# START OF GIVEN RECORDS

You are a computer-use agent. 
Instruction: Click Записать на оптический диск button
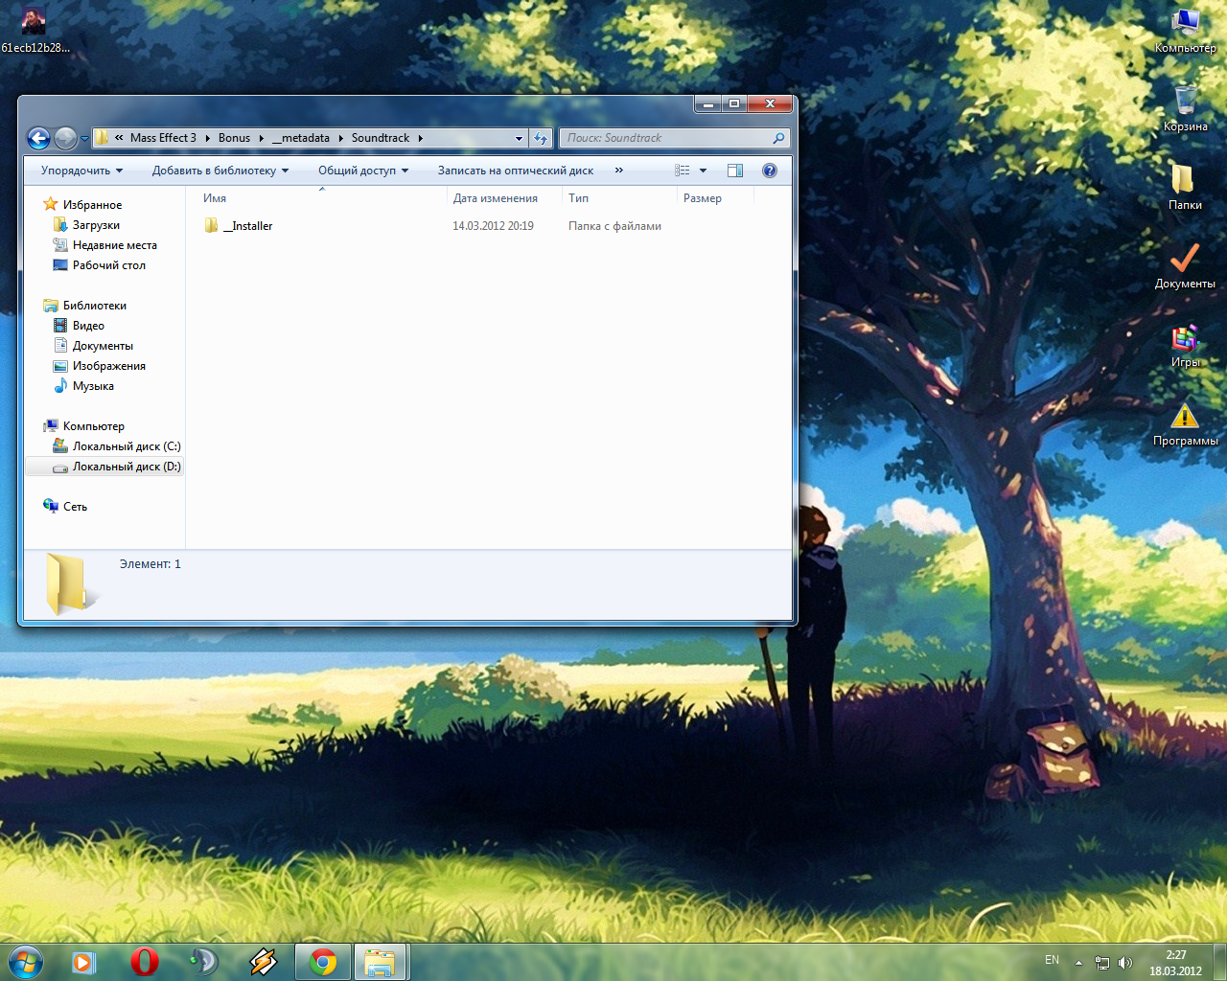[x=516, y=171]
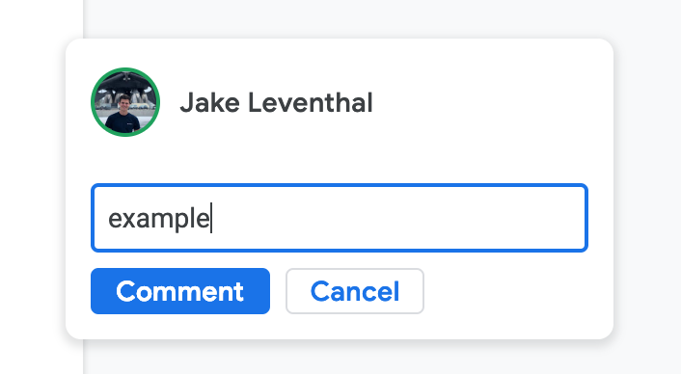
Task: Click the filled blue Comment button
Action: coord(180,291)
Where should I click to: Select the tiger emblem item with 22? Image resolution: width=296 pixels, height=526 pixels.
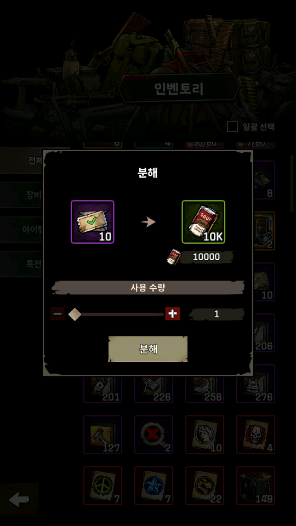click(x=204, y=486)
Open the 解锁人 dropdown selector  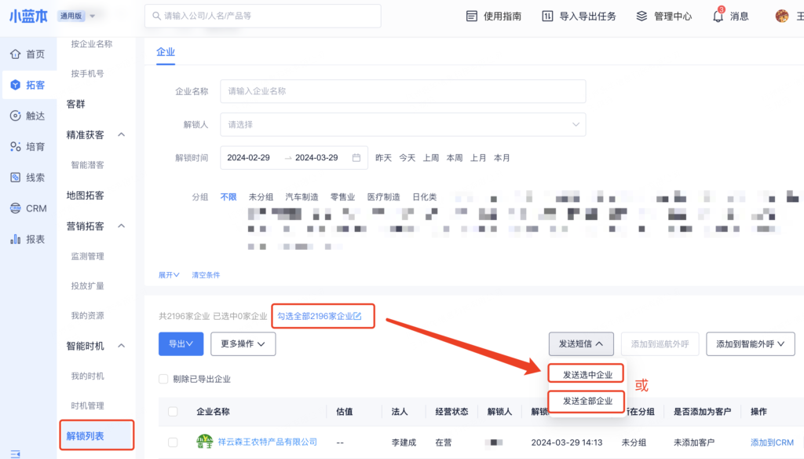coord(402,124)
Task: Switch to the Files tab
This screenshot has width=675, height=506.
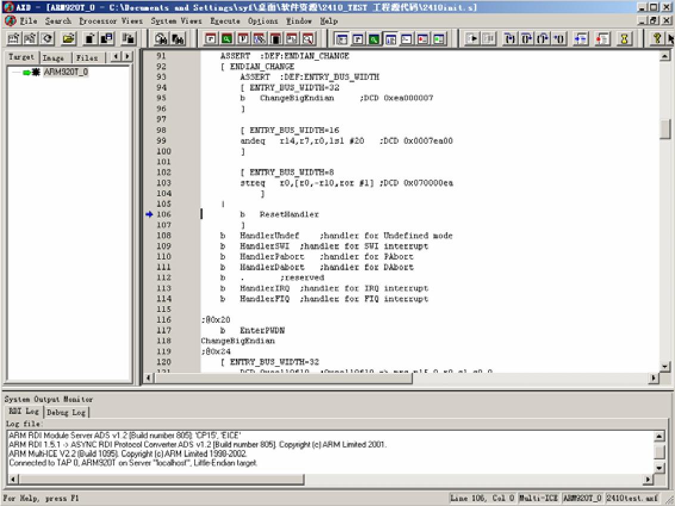Action: pos(86,58)
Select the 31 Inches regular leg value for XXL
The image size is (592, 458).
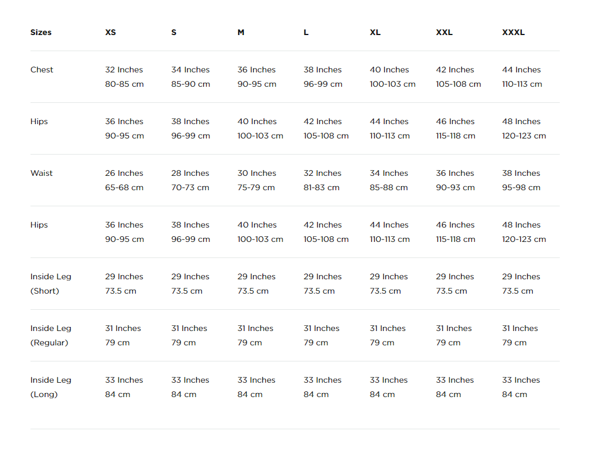click(x=453, y=328)
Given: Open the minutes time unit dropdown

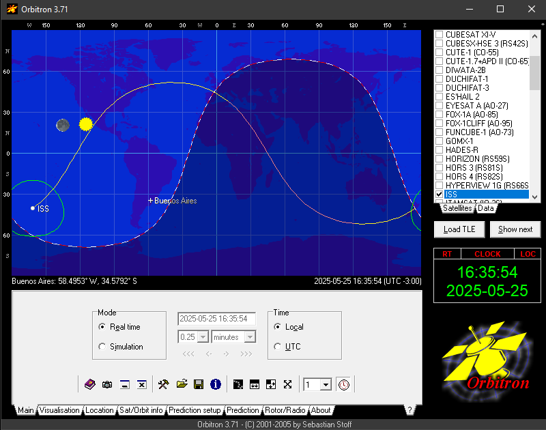Looking at the screenshot, I should 250,337.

# END OF GIVEN RECORDS

Reproduce the rows starting at the beginning of the rows and ending at the line containing "Action: coord(180,291)", substituting "assistant" for "agent" and leaving everything else unchanged. Omit the pictures from the output.

You are a computer-use assistant. 
Instruction: Click Записать на оптический диск button
[x=516, y=171]
Task: Click the filled blue Comment button
Action: coord(180,291)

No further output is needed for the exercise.